I think part of your confusion arises over threading. Don't think about it, understand the basic concepts first. You will want to use a single thread (the one invoking main()) and a single io_service to start. After that, you can explore more advanced concepts. If you're trying to integrate this code into a larger application, that is a different question entirely.
Studying the proactor design pattern may be helpful to you as well.
You can either execute io_service::run in a separate thread (and somehow synchronize the access to running) or pump the io_service loop manually within your while loop, using run_one()/poll()/poll_one() - whatever is appropriate in your case.
I have found out some sort of solution.

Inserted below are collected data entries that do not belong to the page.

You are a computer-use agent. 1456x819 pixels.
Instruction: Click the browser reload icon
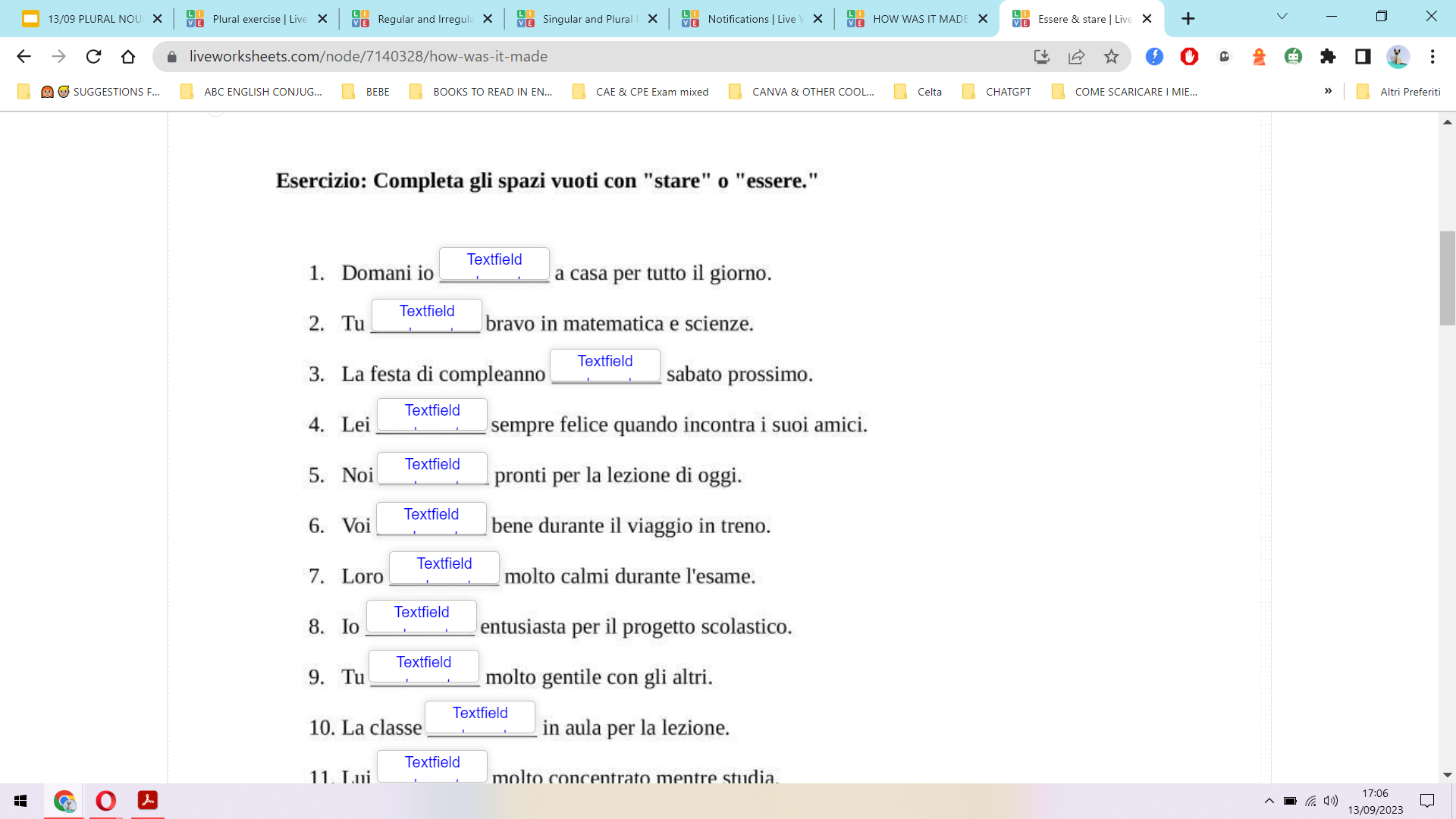93,56
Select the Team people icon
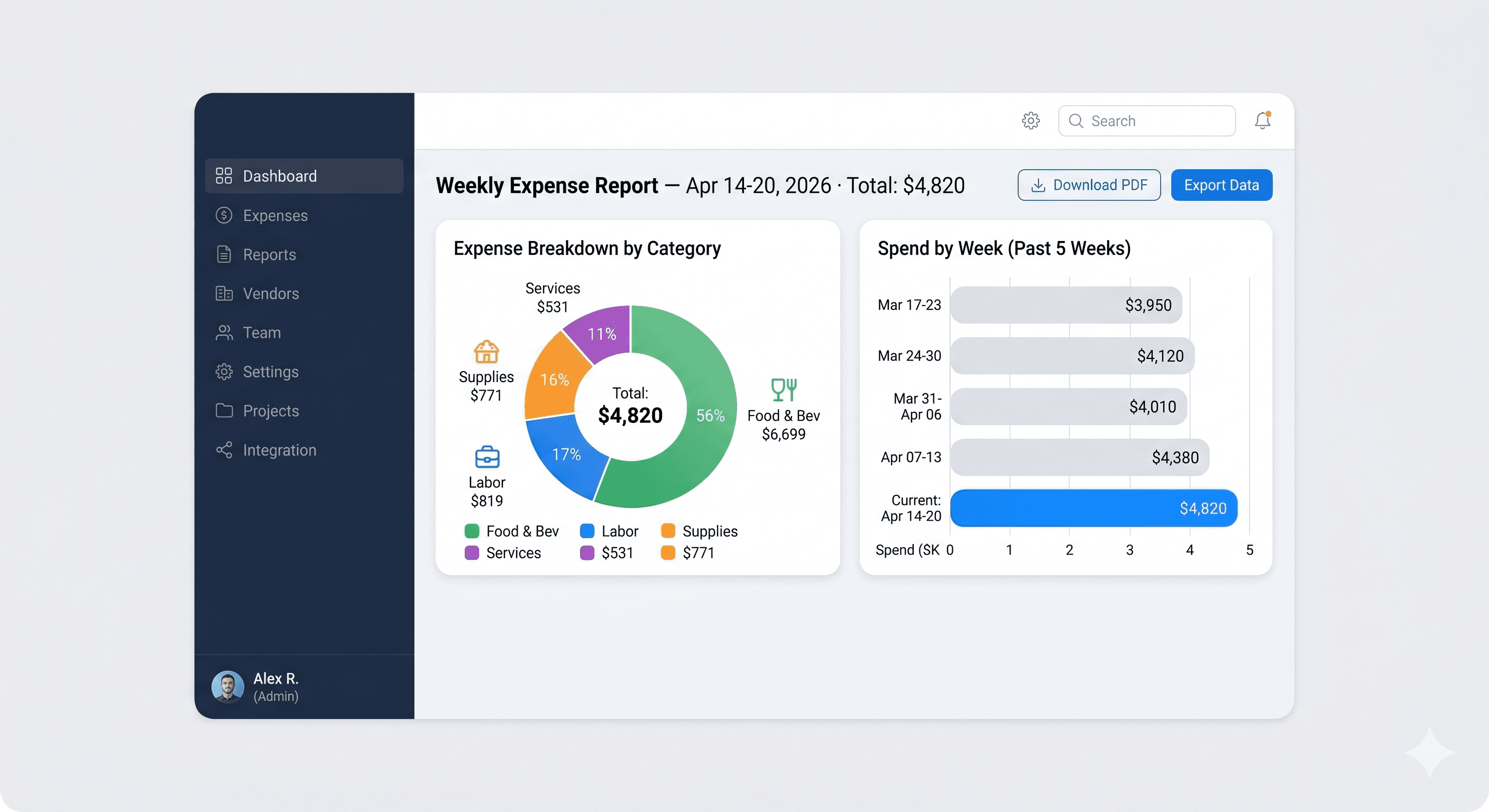Viewport: 1489px width, 812px height. pos(225,333)
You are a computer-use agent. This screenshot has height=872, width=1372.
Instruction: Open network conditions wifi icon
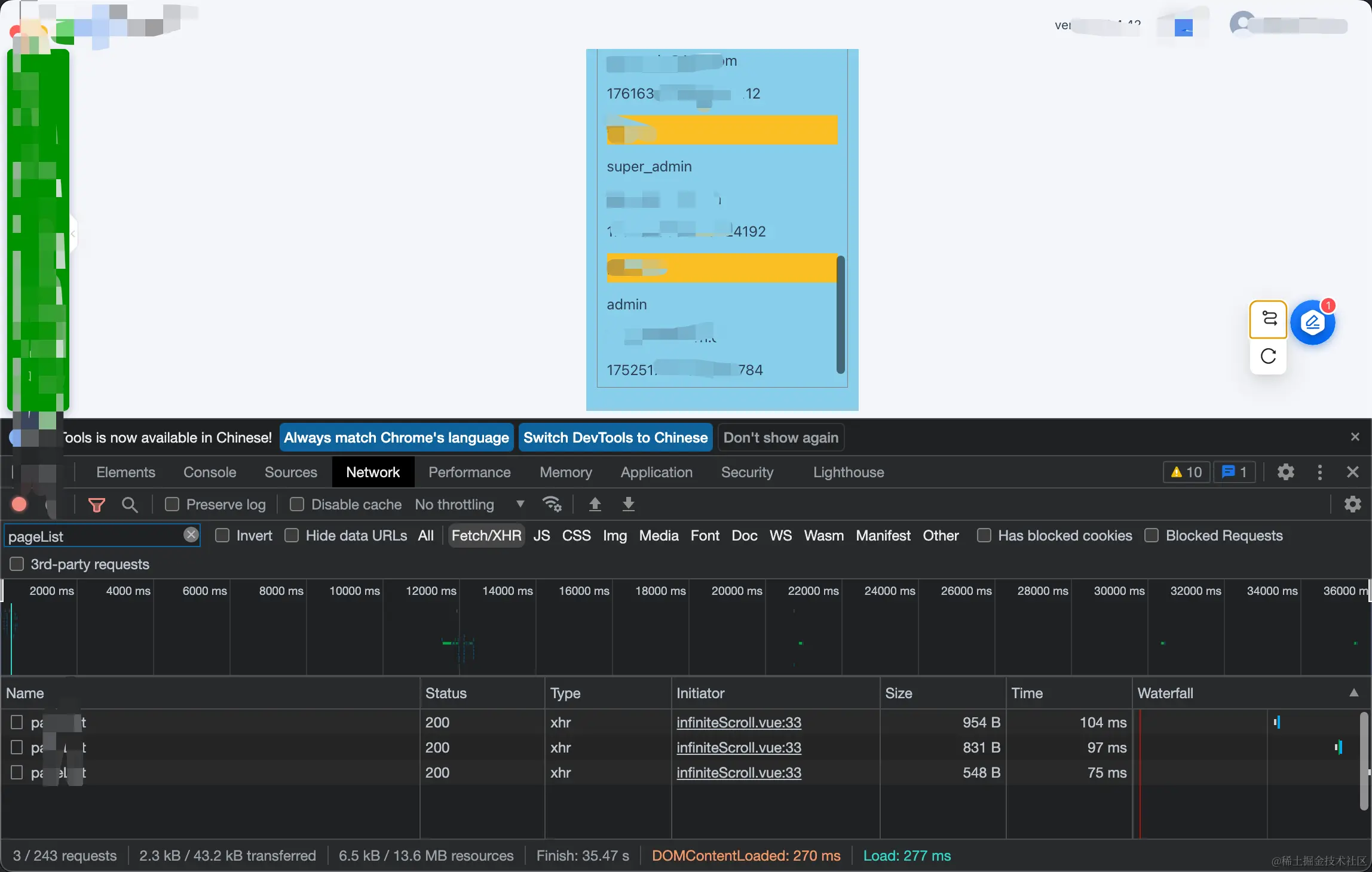pyautogui.click(x=552, y=504)
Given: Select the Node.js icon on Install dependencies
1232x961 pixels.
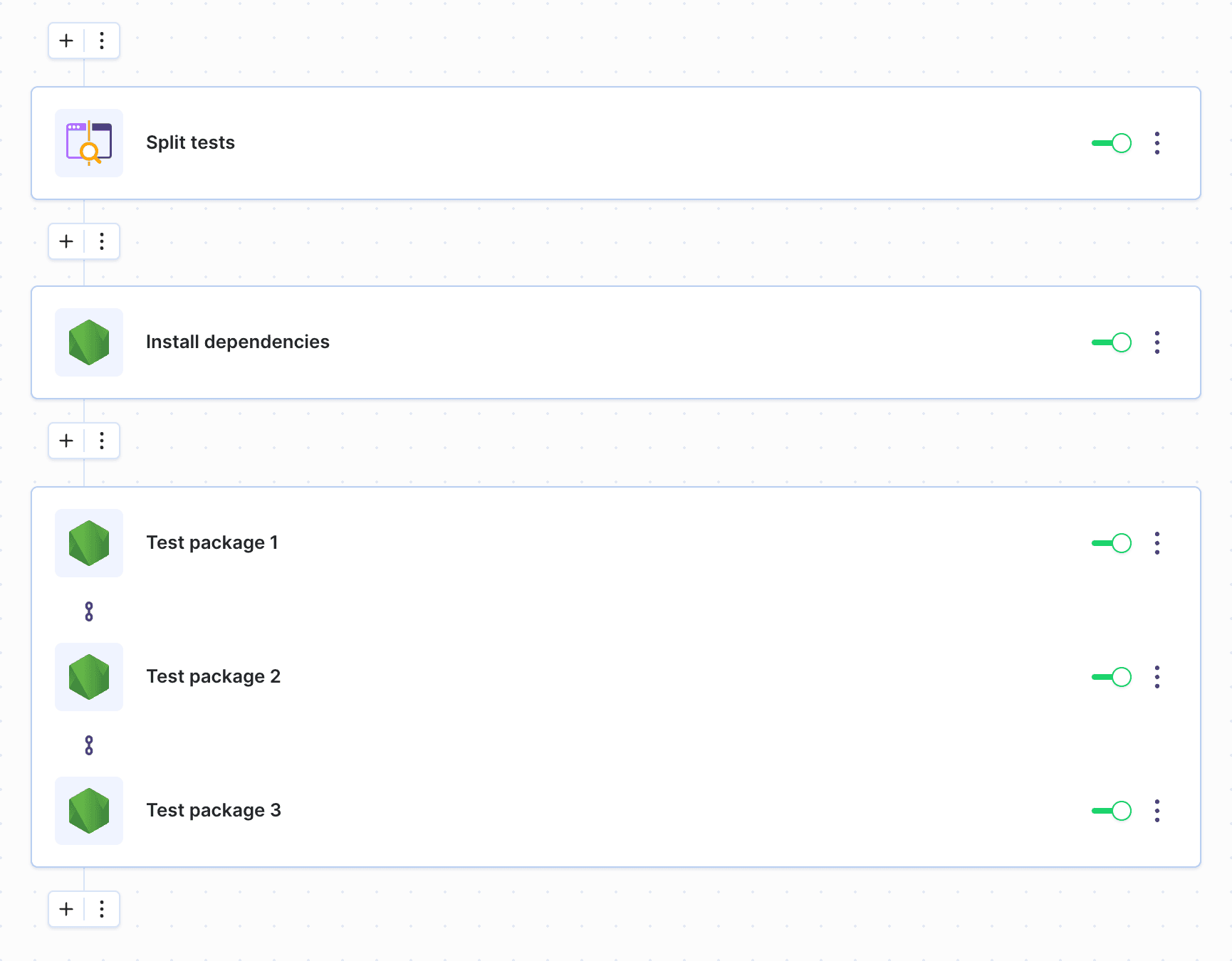Looking at the screenshot, I should pos(88,342).
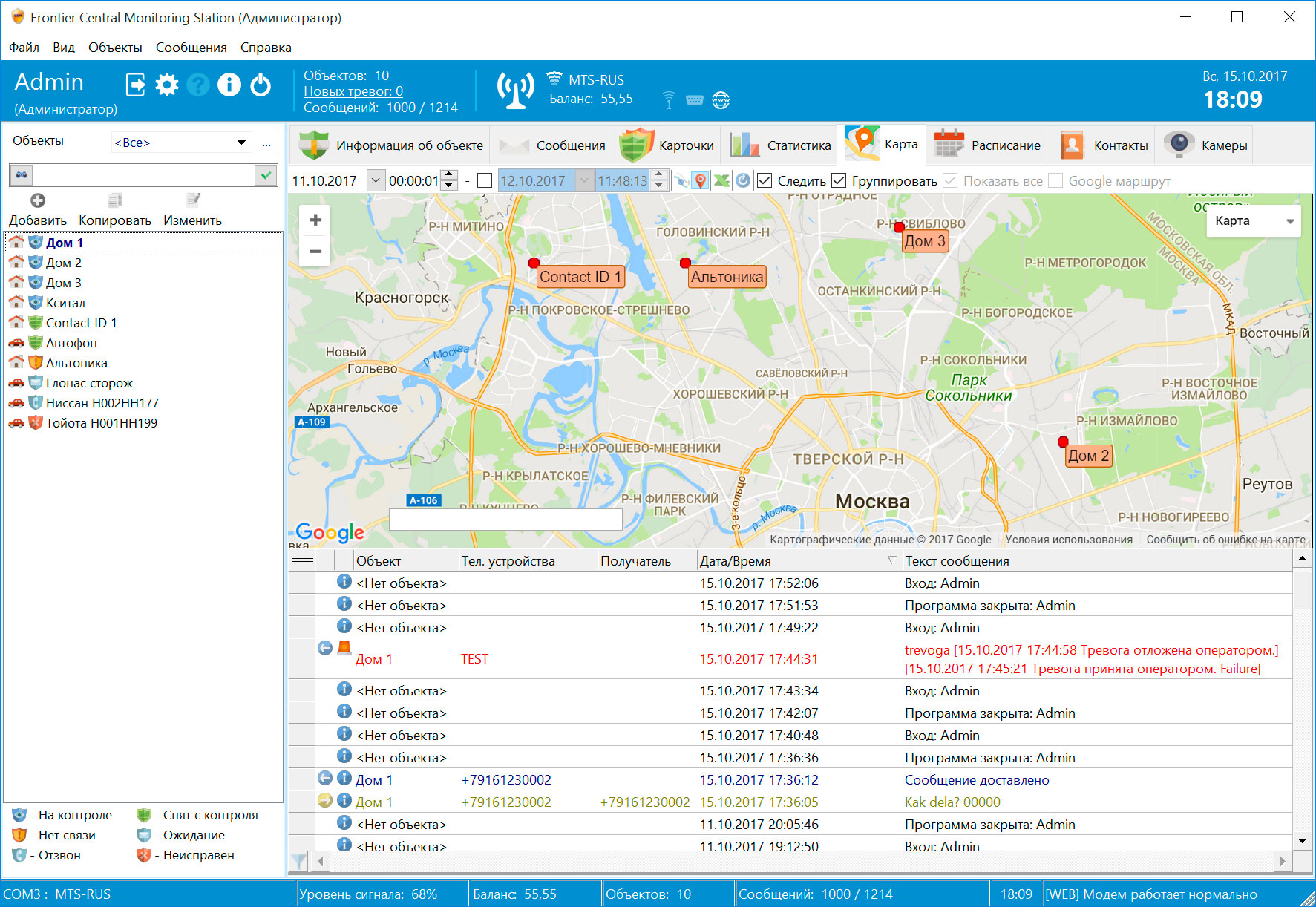The image size is (1316, 907).
Task: Open the Карта map type dropdown
Action: [1289, 220]
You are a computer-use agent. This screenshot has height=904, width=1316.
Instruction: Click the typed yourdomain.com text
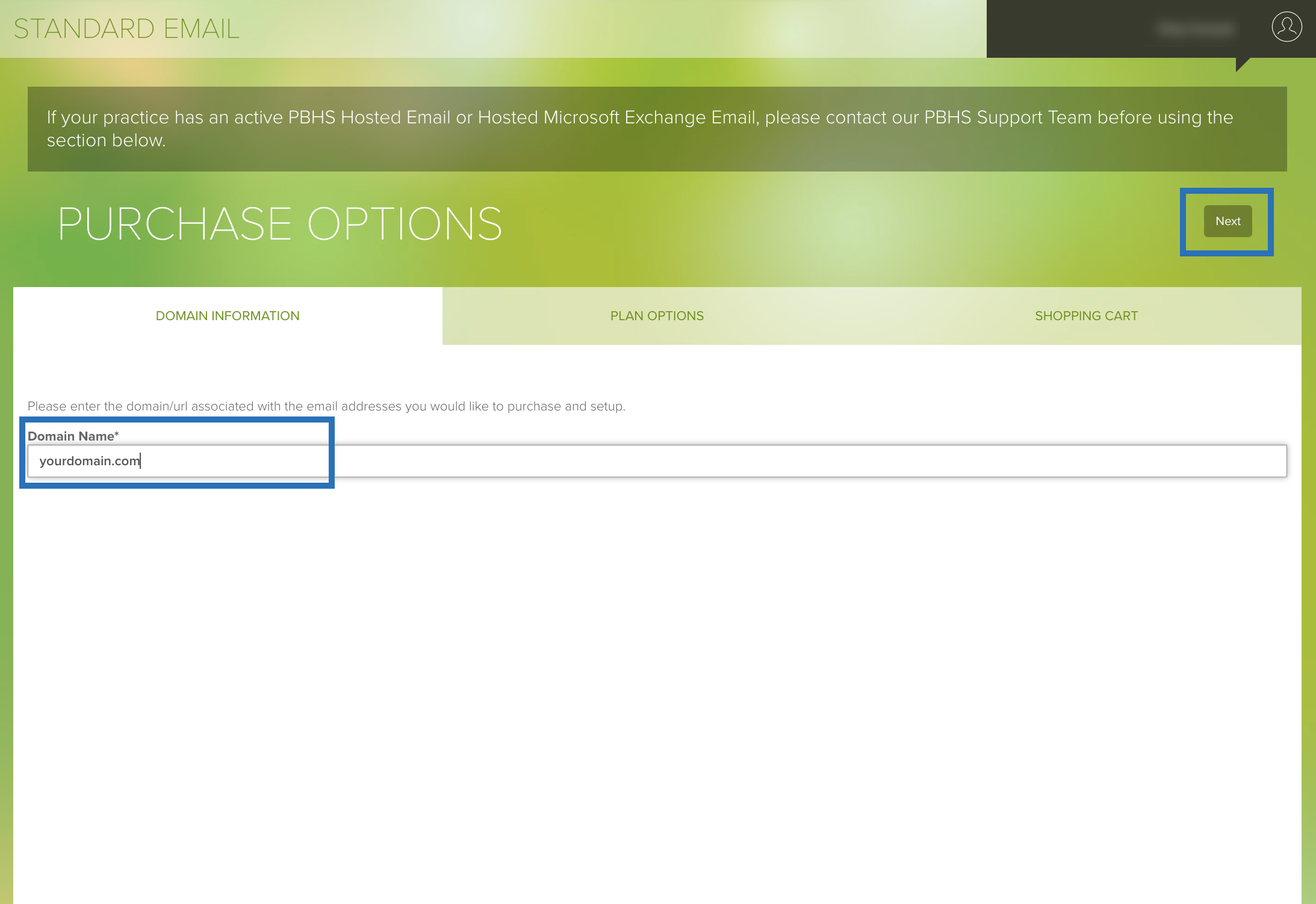point(89,461)
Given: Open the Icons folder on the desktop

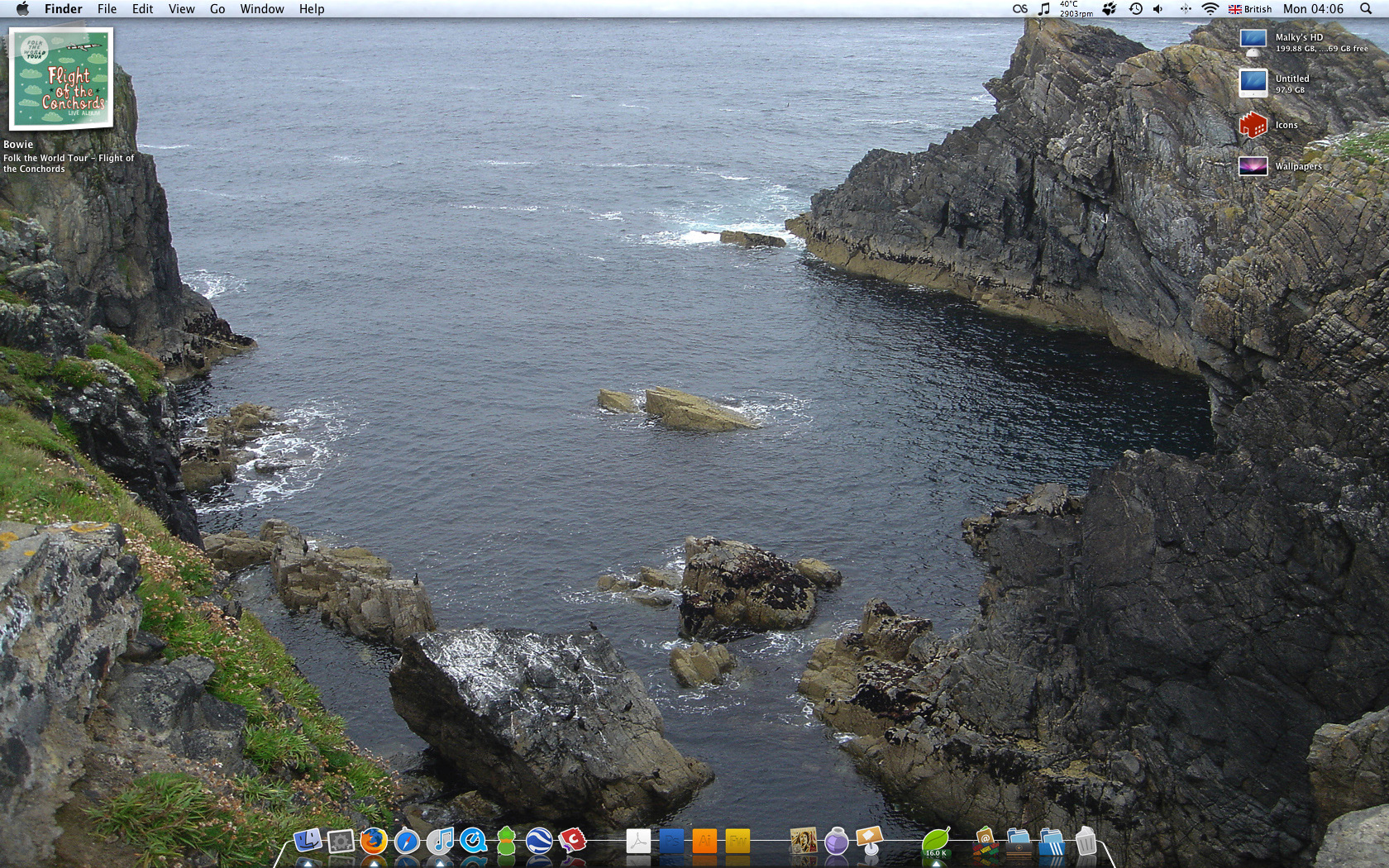Looking at the screenshot, I should [x=1252, y=125].
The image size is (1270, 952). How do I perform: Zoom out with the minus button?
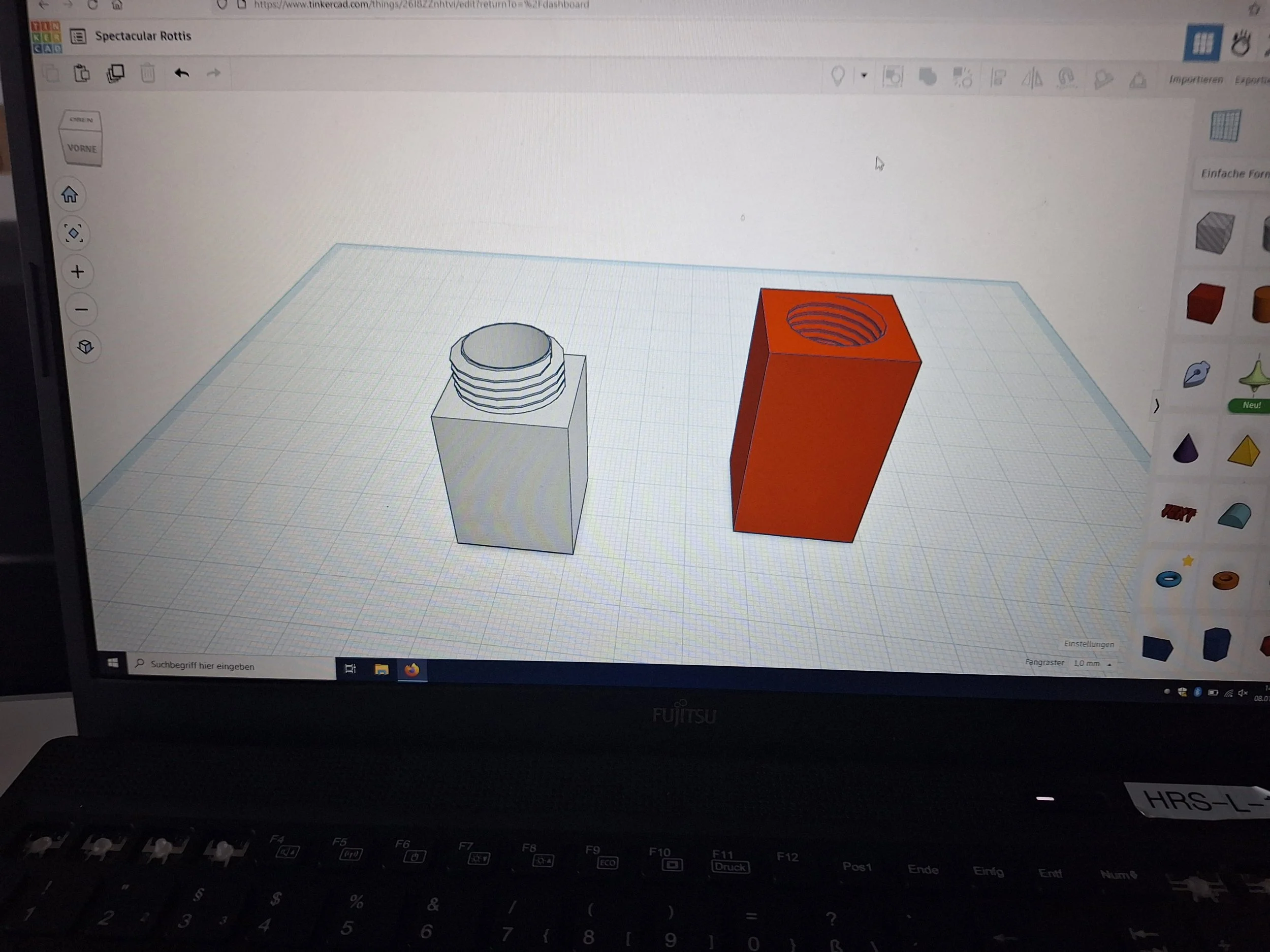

I am ok with it even though there are things I do not understand.
//transfer some error message
void set_result(boost::system::error_code* a, boost::system::error_code b,deadline_timer &timer)
{
a->assign(b.value(),b.category());
}
template<class SOCKET>
void read_with_timeout(SOCKET & sock, unsigned int delay,
const asio::mutable_buffers_1& buffers)
{
//create error messages
boost::system::error_code timer_result;
boost::system::error_code read_result;
//initialize timer
deadline_timer timer(sock.get_io_service());
timer.expires_from_now(boost::posix_time::milliseconds(delay));
timer.async_wait(boost::bind(set_result, &timer_result, _1,boost::ref(timer)));
//initialize receive mechanism
sock.async_receive(buffers, boost::bind(set_result, &read_result, _1,boost::ref(timer)));
sock.get_io_service().reset();
//should run for one handler
while (sock.get_io_service().run_one())
{
if (read_result.value()==0){ //zero stands for, that the message was received properly.
timer.cancel();
//cout<<"Message received: => Timer cancelled => RETURN!"<<endl;
return;
}
if(timer.expires_from_now().total_milliseconds() <=0){
sock.cancel();
//cout<<"Timeout => Socket cancelled => RETURN!"<<endl;
return;
}
}
}
This actually works for my case and was taken from http://lists.boost.org/Archives/boost/2007/04/120339.php
referenced by this thread: How to set a timeout on blocking sockets in boost asio?
I just adapted it to Boost 1.51.
A few things are still obscured to me like e.g.
io_service.run_one actually still fires more event handlers even though it is supposed to only fire one.
Also there are events from the timer which do not at all interest me. I just want to catch the timeout and not other stuff. (I don know why there is other stuff)
In any case my problem was solved so far.
You have to spawn the timer on its own thread and then make sure that you protect the running variable from concurrent access.